[Stored data]
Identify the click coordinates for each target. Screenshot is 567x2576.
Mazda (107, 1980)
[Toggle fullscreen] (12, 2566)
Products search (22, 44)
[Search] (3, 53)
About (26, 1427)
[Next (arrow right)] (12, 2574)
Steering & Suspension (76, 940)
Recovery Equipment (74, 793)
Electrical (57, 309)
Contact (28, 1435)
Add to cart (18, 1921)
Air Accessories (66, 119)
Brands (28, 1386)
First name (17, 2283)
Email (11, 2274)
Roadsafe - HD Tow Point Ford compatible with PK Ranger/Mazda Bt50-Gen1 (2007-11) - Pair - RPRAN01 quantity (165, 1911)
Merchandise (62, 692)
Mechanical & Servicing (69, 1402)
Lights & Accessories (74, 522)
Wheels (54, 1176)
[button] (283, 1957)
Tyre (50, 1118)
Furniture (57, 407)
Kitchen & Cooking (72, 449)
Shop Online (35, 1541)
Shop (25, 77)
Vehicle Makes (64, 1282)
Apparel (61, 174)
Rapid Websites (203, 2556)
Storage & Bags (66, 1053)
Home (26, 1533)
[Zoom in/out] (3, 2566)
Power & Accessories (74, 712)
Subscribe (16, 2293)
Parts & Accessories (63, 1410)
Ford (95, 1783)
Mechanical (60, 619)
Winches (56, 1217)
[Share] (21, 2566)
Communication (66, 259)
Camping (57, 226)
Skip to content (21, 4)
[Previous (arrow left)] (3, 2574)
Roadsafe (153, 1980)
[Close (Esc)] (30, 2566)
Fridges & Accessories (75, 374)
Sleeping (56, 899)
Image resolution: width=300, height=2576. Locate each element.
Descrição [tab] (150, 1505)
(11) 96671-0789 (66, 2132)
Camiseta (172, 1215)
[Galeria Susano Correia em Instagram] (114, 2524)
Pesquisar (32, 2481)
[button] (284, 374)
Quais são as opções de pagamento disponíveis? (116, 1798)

[Task requirements] Each line in the data is to be written out precisely.

[Response below]
Identify the click coordinates for each target. Screenshot is 567x2576.
Mazda (107, 1980)
[Toggle fullscreen] (12, 2566)
Products search (22, 44)
[Search] (3, 53)
About (26, 1427)
[Next (arrow right)] (12, 2574)
Steering & Suspension (76, 940)
Recovery Equipment (74, 793)
Electrical (57, 309)
Contact (28, 1435)
Add to cart (18, 1921)
Air Accessories (66, 119)
Brands (28, 1386)
First name (17, 2283)
Email (11, 2274)
Roadsafe - HD Tow Point Ford compatible with PK Ranger/Mazda Bt50-Gen1 (2007-11) - Pair - RPRAN01 quantity (165, 1911)
Merchandise (62, 692)
Mechanical & Servicing (69, 1402)
Lights & Accessories (74, 522)
Wheels (54, 1176)
[button] (283, 1957)
Tyre (50, 1118)
Furniture (57, 407)
Kitchen & Cooking (72, 449)
Shop Online (35, 1541)
Shop (25, 77)
Vehicle Makes (64, 1282)
Apparel (61, 174)
Rapid Websites (203, 2556)
Storage & Bags (66, 1053)
Home (26, 1533)
[Zoom in/out] (3, 2566)
Power & Accessories (74, 712)
Subscribe (16, 2293)
Parts & Accessories (63, 1410)
Ford (95, 1783)
Mechanical (60, 619)
Winches (56, 1217)
[Share] (21, 2566)
Communication (66, 259)
Camping (57, 226)
Skip to content (21, 4)
[Previous (arrow left)] (3, 2574)
Roadsafe (153, 1980)
[Close (Esc)] (30, 2566)
Fridges & Accessories (75, 374)
Sleeping (56, 899)
Image resolution: width=300, height=2576. Locate each element.
Descrição [tab] (150, 1505)
(11) 96671-0789 (66, 2132)
Camiseta (172, 1215)
[Galeria Susano Correia em Instagram] (114, 2524)
Pesquisar (32, 2481)
[button] (284, 374)
Quais são as opções de pagamento disponíveis? (116, 1798)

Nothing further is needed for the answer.